* Exercises to complete
[a] From the rows, copy word for word the part that opens with the line containing "The image size is (1024, 495)." and closes with the line containing "point(117,25)", both lines included. Leave the pictures out.
[b] Take the text on extending ob-analytics further, picking up after its last line.

* Article

----------

Extending ob-analytics¶
Every pluggable surface in ob-analytics follows the same shape: implement a small Protocol by structural typing (no base class to inherit), then register it under a name. Things that are genuinely swappable at runtime — data sources, export formats, plot backends, live capturers — live in name-keyed registries. Things that aren't — metrics, themes — are plain functions and values you call directly.
How extension works¶
| Want to add… | Implement | Register with | Use via |
|---|---|---|---|
| A data source (new venue) | EventLoader + TradeSource + Format |
register_format(name, cls) |
Pipeline.from_format(name) · CLI process --format name |
| An export format | DataWriter |
register_writer(name, factory) |
save_data(data, path, fmt=name) |
| A plot | a prepare_* function + a renderer |
RENDERERS.register((name, backend), fn) |
plot(name, backend=...) |
| A metric | a plain function | — (no registry) | my_metric(result.trades, ...) |
| A live capturer | LiveCapturer |
register_capturer(name, cls) |
CLI capture name · get_capturer(name) |
Registration is an import side-effect: the module that calls
register_* must be imported before the name is looked up. Built-ins register
themselves when ob_analytics is imported — see
Making registration fire.
The Protocol contracts referenced below are documented on the Protocols page; the DataFrame column contracts are on Data Contracts.
1. A new data source¶
A Format bundles the per-venue factories the pipeline needs: a loader
(EventLoader), a trade source (TradeSource), and — optionally — a writer
(DataWriter). It also declares config_defaults() (per-venue
PipelineConfig overrides) and compute_depth(...).
None of these require a base class. Any object whose attributes match the
Protocol satisfies it. The built-in
BitstampLoader / LobsterLoader are the
reference implementations for the actual parsing work; the skeleton below shows
the contracts.
from __future__ import annotations
from typing import Any
import pandas as pd
from ob_analytics import PipelineConfig, RunContext, register_format
class CoinbaseLoader:
"""Satisfies the EventLoader Protocol."""

----------

* Listed entries
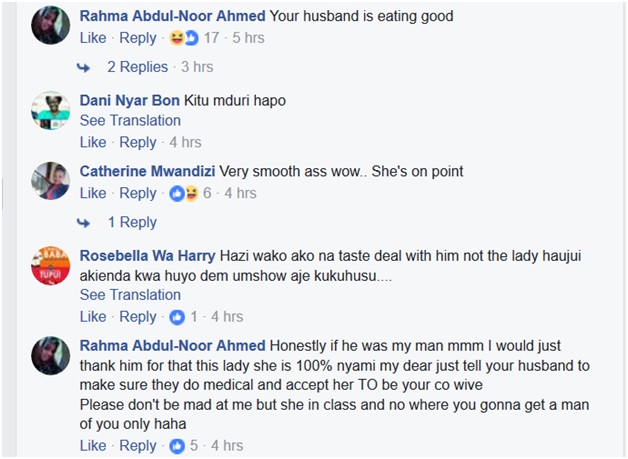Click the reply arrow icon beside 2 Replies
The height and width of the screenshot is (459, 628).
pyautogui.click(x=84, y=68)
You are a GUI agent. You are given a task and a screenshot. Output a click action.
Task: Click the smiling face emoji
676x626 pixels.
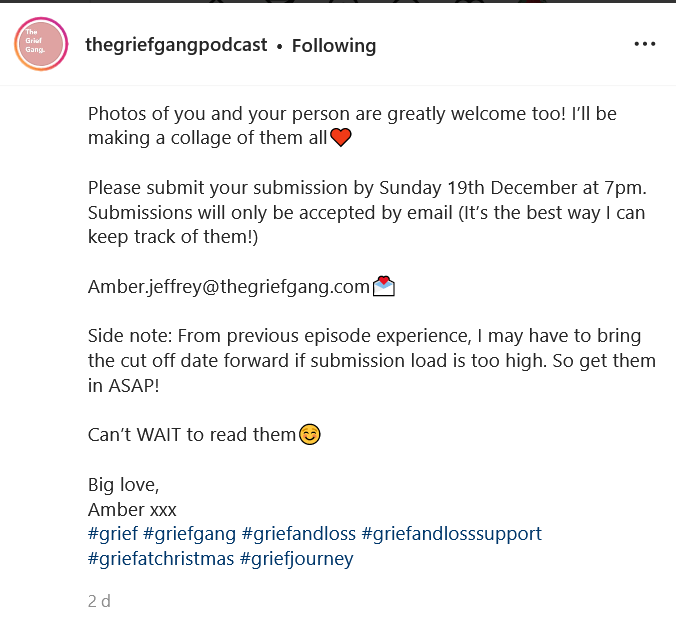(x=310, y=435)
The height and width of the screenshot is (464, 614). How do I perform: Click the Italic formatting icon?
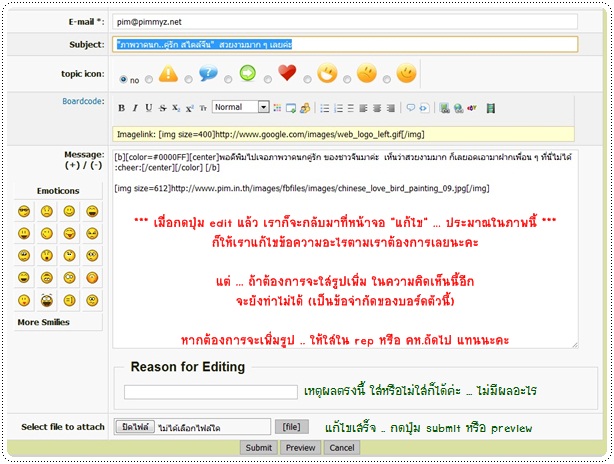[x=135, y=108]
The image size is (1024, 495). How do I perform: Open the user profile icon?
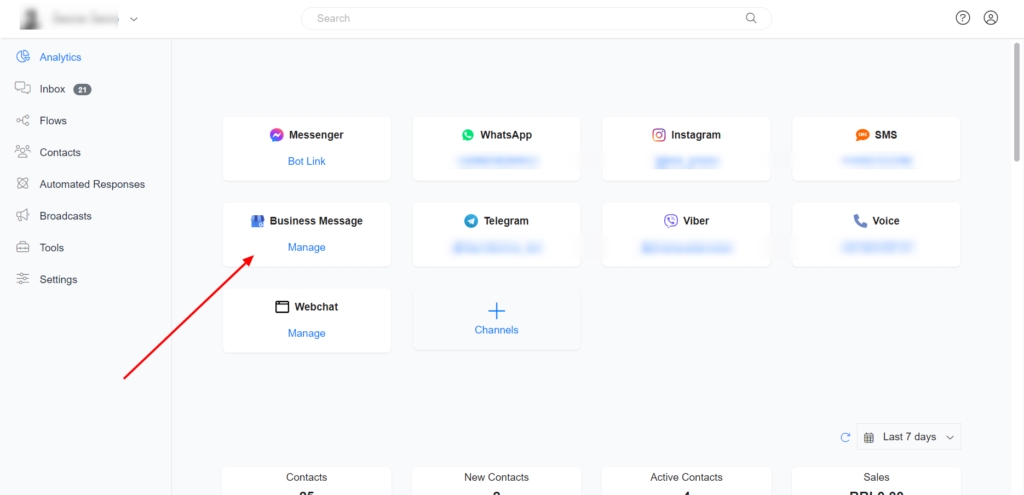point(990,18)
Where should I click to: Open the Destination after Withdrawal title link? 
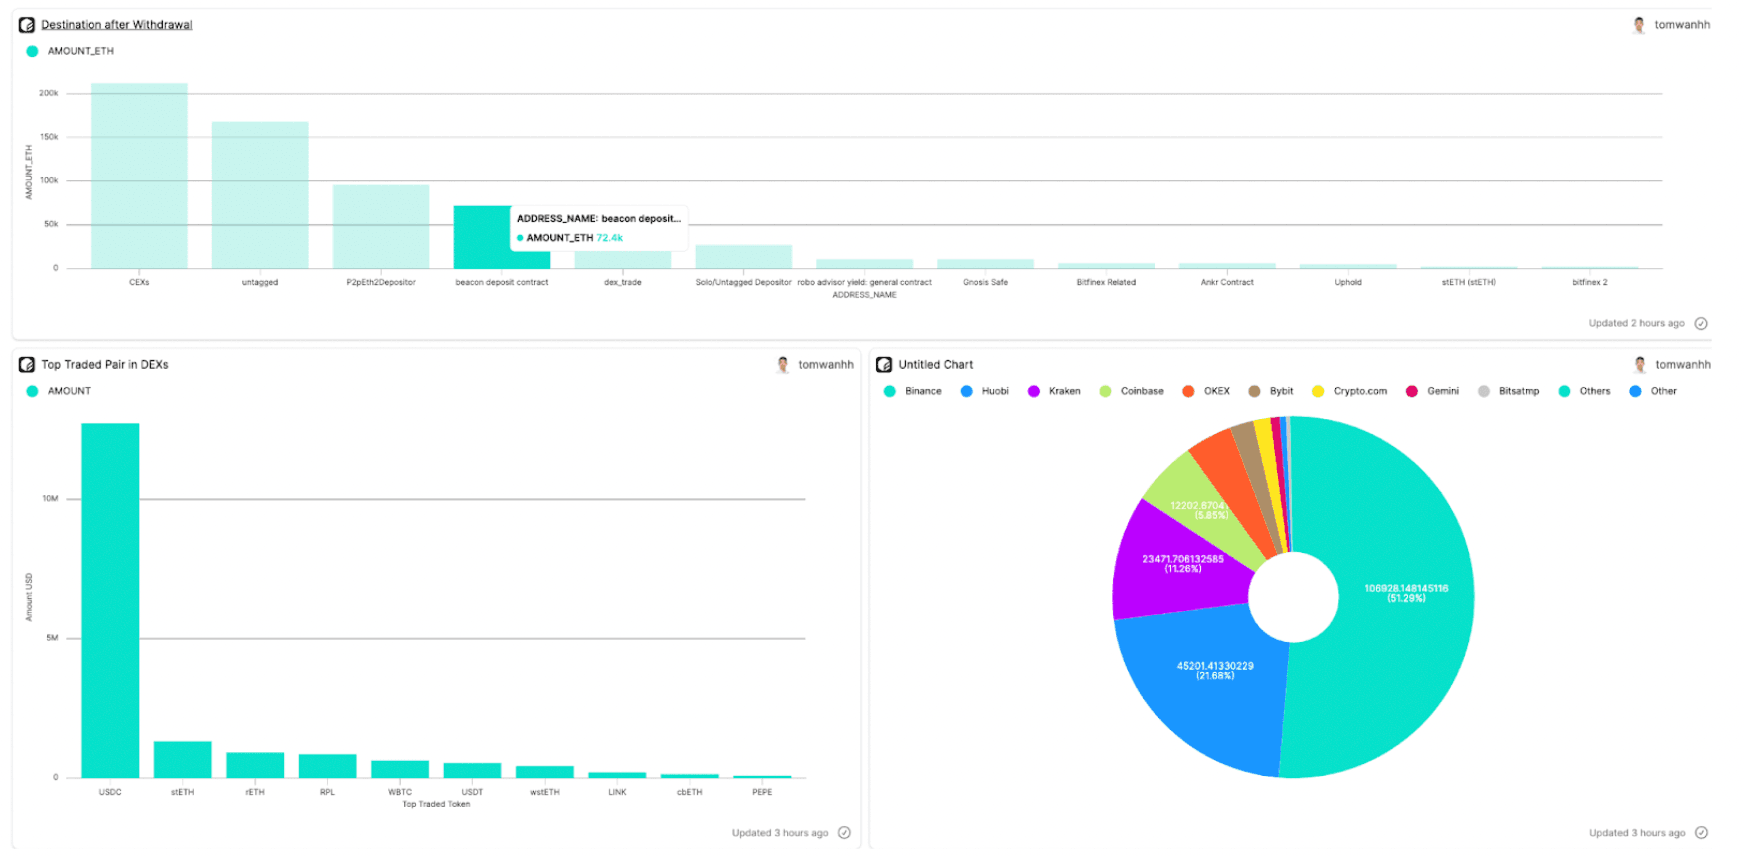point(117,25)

----------

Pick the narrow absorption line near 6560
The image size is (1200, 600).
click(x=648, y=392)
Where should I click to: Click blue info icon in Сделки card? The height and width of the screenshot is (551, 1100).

----------

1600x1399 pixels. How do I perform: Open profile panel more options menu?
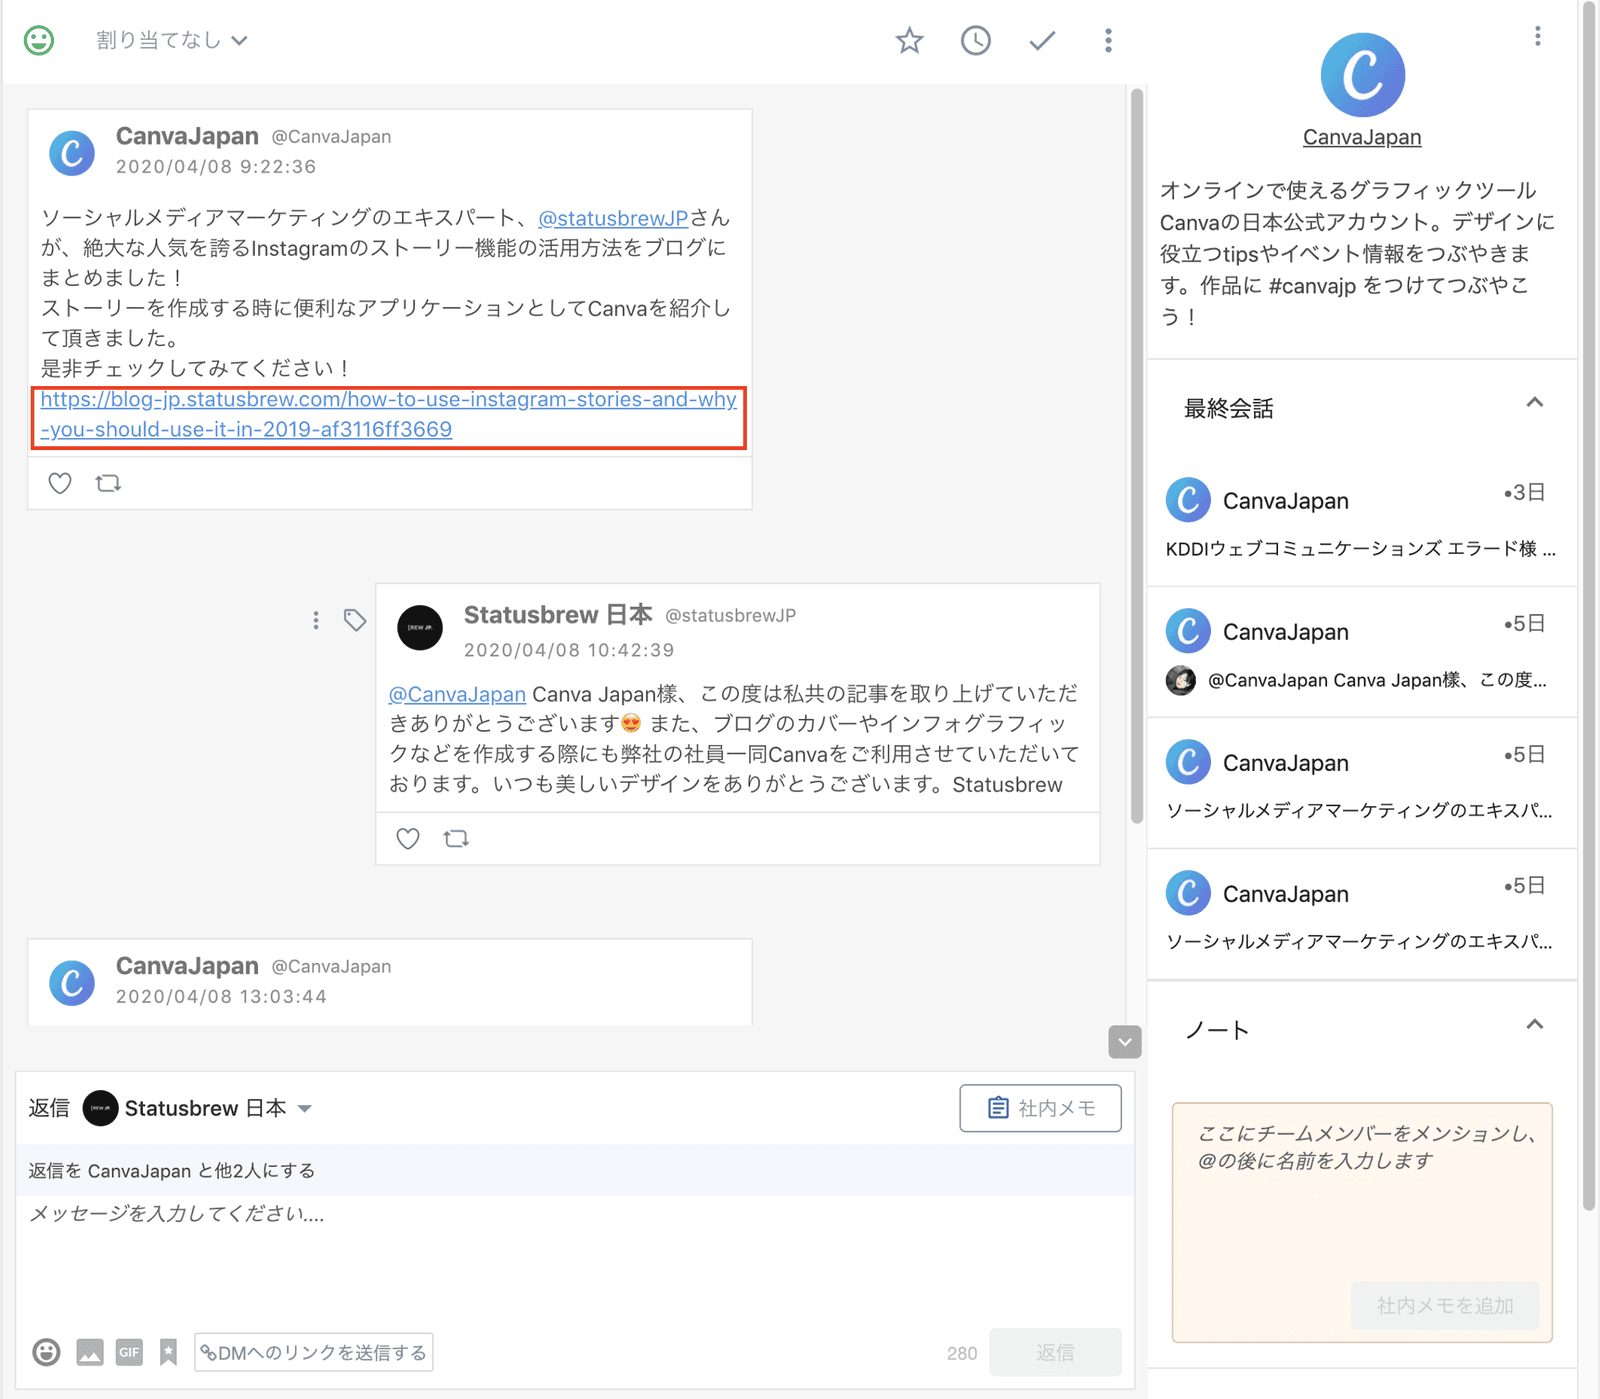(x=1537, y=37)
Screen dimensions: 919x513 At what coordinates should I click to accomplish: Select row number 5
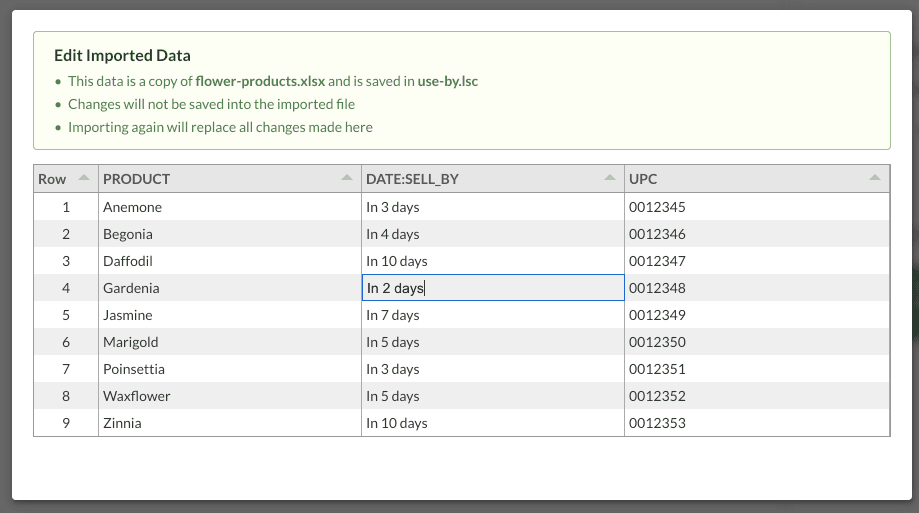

----------

* Expected answers
[a]
The image size is (1024, 495). How do I perform: Open the user profile icon?
point(990,18)
Where should I click to: Open the Destination after Withdrawal title link? 
point(117,25)

[b]
def __init__(self, config: PipelineConfig) -> None:
self.config = config
def load(self, source: Any) -> pd.DataFrame:
# Parse the venue feed into the canonical event columns
# (event_id, timestamp, price, volume, action, direction, ...).
# See ob_analytics.bitstamp.BitstampLoader for a full implementation
# and docs/api/schemas.md for the column contract.
raw = pd.read_json(source)
...
return events
class CoinbaseTradeReader:
"""Satisfies the TradeSource Protocol."""
def __init__(self, config: PipelineConfig) -> None:
self.config = config
def load(self, events: pd.DataFrame, source: Any) -> pd.DataFrame:
# Project explicit trade records into the canonical trades schema
# (timestamp, price, volume, direction, maker/taker ids, ...).
...
return trades
class CoinbaseFormat:
"""Satisfies the Format Protocol — no base class needed."""
name = "coinbase"
def create_loader(self, config: PipelineConfig, ctx: RunContext) -> CoinbaseLoader:
return CoinbaseLoader(config)
def create_trade_source(
self, config: PipelineConfig, ctx: RunContext
) -> CoinbaseTradeReader:
return CoinbaseTradeReader(config)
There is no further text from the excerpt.